## WORK ITEM
Every record below, from the first line to the last, is to be set down again exactly.

## SUPPLIED DATA
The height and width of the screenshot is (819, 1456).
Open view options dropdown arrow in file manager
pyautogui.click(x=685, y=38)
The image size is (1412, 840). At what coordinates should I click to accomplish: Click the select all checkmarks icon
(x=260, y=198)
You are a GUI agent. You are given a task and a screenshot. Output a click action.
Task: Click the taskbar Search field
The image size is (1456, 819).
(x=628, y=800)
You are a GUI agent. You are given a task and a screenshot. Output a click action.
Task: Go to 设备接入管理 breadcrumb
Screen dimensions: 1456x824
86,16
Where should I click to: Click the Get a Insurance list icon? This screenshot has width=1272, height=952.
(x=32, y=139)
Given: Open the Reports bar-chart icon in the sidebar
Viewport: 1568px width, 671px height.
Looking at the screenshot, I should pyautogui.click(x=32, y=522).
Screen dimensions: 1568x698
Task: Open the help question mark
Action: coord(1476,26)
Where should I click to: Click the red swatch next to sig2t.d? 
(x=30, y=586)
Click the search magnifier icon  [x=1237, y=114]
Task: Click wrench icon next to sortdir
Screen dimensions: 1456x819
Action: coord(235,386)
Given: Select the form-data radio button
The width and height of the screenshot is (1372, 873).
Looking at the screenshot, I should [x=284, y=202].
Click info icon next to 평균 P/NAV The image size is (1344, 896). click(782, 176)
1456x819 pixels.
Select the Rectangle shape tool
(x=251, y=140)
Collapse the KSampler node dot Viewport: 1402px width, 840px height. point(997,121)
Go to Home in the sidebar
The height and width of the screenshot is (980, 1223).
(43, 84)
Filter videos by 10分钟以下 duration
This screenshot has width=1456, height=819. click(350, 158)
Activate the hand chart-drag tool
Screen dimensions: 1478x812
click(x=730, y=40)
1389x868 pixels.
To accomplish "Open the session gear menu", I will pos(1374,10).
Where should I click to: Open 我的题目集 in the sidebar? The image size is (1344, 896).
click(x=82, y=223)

## SOLVED EXERCISE
The height and width of the screenshot is (819, 1456).
Open view options dropdown arrow in file manager
pyautogui.click(x=685, y=38)
The image size is (1412, 840). At what coordinates should I click to accomplish: Click the select all checkmarks icon
(x=260, y=198)
You are a GUI agent. You are given a task and a screenshot. Output a click action.
Task: Click the taskbar Search field
The image size is (1456, 819).
(x=628, y=800)
You are a GUI agent. You are given a task and a screenshot. Output a click action.
Task: Go to 设备接入管理 breadcrumb
Screen dimensions: 1456x824
86,16
Where should I click to: Click the Get a Insurance list icon? This screenshot has width=1272, height=952.
(x=32, y=139)
Given: Open the Reports bar-chart icon in the sidebar
Viewport: 1568px width, 671px height.
Looking at the screenshot, I should pyautogui.click(x=32, y=522).
Screen dimensions: 1568x698
Task: Open the help question mark
Action: coord(1476,26)
Where should I click to: Click the red swatch next to sig2t.d? 
(x=30, y=586)
Click the search magnifier icon  [x=1237, y=114]
Task: Click wrench icon next to sortdir
Screen dimensions: 1456x819
Action: coord(235,386)
Given: Select the form-data radio button
The width and height of the screenshot is (1372, 873).
Looking at the screenshot, I should [x=284, y=202].
Click info icon next to 평균 P/NAV The image size is (1344, 896). click(782, 176)
1456x819 pixels.
Select the Rectangle shape tool
(x=251, y=140)
Collapse the KSampler node dot Viewport: 1402px width, 840px height. point(997,121)
Go to Home in the sidebar
The height and width of the screenshot is (980, 1223).
(43, 84)
Filter videos by 10分钟以下 duration
This screenshot has width=1456, height=819. click(350, 158)
Activate the hand chart-drag tool
Screen dimensions: 1478x812
click(x=730, y=40)
1389x868 pixels.
To accomplish "Open the session gear menu", I will pos(1374,10).
Where should I click to: Open 我的题目集 in the sidebar? The image size is (1344, 896).
click(x=82, y=223)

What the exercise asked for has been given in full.